Depuis le 7 octobre 2023, 276 ménages palestiniens comprenant 1 627 personnes, dont 794 enfants, ont été déplacés dans le cadre d’incidents liés aux colons israéliens. L’OCHA rapporte pour cette seule dernière semaine les événements suivants :
- Le 3 septembre, huit berger·es bédouin·es palestinien·nes de la communauté de Baryet Hizma, située à la périphérie orientale du village de Hizma, ont été déplacé·es de force en raison de l’escalade de la violence des colons israéliens. Depuis l’établissement d’un nouvel avant-poste de colons israéliens le 8 octobre, construit sur les restes d’une structure résidentielle palestinienne démolie par les forces israéliennes, la communauté a signalé une augmentation de la violence liée aux colons. Des vidéos montrent des colons israéliens armés harcelant quotidiennement les résident·es palestinien·nes, notamment en tirant à balles réelles, en brûlant des véhicules et en endommageant des biens. Les familles n’ont pas démantelé leurs abris et ont laissé toutes leurs structures derrière elles dans l’espoir de pouvoir retourner sur place.

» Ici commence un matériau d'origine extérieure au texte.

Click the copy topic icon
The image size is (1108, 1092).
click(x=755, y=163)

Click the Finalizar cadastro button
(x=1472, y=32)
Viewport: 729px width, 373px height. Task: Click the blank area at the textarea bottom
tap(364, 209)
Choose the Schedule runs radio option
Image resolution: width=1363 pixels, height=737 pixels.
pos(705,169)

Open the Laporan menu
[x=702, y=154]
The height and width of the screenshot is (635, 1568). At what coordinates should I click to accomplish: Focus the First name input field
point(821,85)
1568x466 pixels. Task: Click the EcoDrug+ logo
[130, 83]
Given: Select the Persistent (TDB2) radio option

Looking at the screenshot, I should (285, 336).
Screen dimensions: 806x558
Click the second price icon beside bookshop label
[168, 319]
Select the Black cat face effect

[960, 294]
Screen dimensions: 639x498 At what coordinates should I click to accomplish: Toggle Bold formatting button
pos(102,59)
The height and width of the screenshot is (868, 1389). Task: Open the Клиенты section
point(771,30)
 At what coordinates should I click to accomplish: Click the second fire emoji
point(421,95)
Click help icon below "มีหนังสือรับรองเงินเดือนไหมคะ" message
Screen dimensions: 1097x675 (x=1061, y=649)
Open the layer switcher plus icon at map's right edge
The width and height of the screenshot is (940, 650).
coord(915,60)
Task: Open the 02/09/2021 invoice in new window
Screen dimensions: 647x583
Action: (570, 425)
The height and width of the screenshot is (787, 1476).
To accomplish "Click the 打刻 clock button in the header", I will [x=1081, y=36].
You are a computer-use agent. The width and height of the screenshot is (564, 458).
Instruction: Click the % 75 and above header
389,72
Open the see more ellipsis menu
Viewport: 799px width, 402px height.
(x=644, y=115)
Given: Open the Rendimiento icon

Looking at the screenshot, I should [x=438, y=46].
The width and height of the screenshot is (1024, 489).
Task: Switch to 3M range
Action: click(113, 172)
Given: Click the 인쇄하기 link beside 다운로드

- Le 5 septembre, deux ménages bédouins palestiniens, comprenant 20 personnes dont huit enfants, ont été déplacés de Ein al Hilwa-Wadi al Faw, dans le gouvernorat de Tubas. Le 4 septembre, des colons israéliens armés sont entrés de force dans la communauté avec leur bétail, menaçant les familles avec une arme et exigeant qu’elles partent. Les colons ont également attaqué les familles en utilisant du gaz lacrymogène, blessant deux hommes.
- Le 6 septembre, les forces israéliennes ont abattu une jeune fille palestinienne de 13 ans dans le village de Qaryut, au sud de la ville de Naplouse. Selon des sources locales, des colons israéliens de la colonie de Shilo, escortés par les forces israéliennes, ont attaqué le village en lançant des pierres et en tentant d’incendier des maisons. Les villageois·es palestinien·nes ont répondu en jetant des pierres sur les colons, et les forces israéliennes ont répliqué en tirant à balles réelles. La jeune fille de 13 ans a été tuée par balle à l’intérieur de sa maison, qui se trouvait à environ 150 mètres de l’endroit où se déroulaient les affrontements.
- Le 7 septembre, des colons israéliens identifiés ont blessé quatre Palestinien·nes, dont un homme âgé, dans la ville de Beita, au sud-est de Naplouse. Selon la municipalité et les familles concernées, des colons se sont introduits dans une maison, ont jeté des pierres et blessé une femme de 60 ans, tandis que d’autres ont aspergé un homme de 68 ans de gaz lacrymogène avant de le frapper avec une pierre. Un autre colon israélien a agressé une Palestinienne, la blessant à la tête et au visage.
- Le 7 septembre, des colons israéliens ont agressé physiquement et blessé un Palestinien près d’At Tuwani, dans le gouvernorat d’Hébron. Le Palestinien, chef du conseil de Susiya, roulait sur la route 316 lorsque trois colons conduisant un véhicule l’ont forcé à s’arrêter et l’ont agressé avec la crosse d’un fusil, tout en lui disant qu’ils savaient qui il était. Les colons ont laissé l’homme avec plusieurs fractures, mais il a réussi à se rendre à l’hôpital le plus proche.
Entre le 7 octobre 2023 et le 9 septembre 2024, il a été enregistré environ 1 350 attaques de colons israéliens contre des Palestiniens, dont environ 130 ont causé des mort·es et des blessé·es palestinien·nes, et environ 1 080 ont causé des dommages aux biens palestiniens.
674 Palestinien·nes dont 157 enfants ont été assassiné·es en Cisjordanie, y compris à Jérusalem-Est entre le 7 octobre 2023 et le 9 septembre 2024, en plus des deux personnes décédées des suites de blessures subies avant le 7 octobre. Parmi elles et eux, 658 ont été tué·es par les forces israéliennes, onze par des colons israéliens, et sept n’ont pas été identifiés. Au cours de la même période, 57 frappes aériennes israéliennes ont tué 156 Palestinien·nes et en ont blessé 57 autres.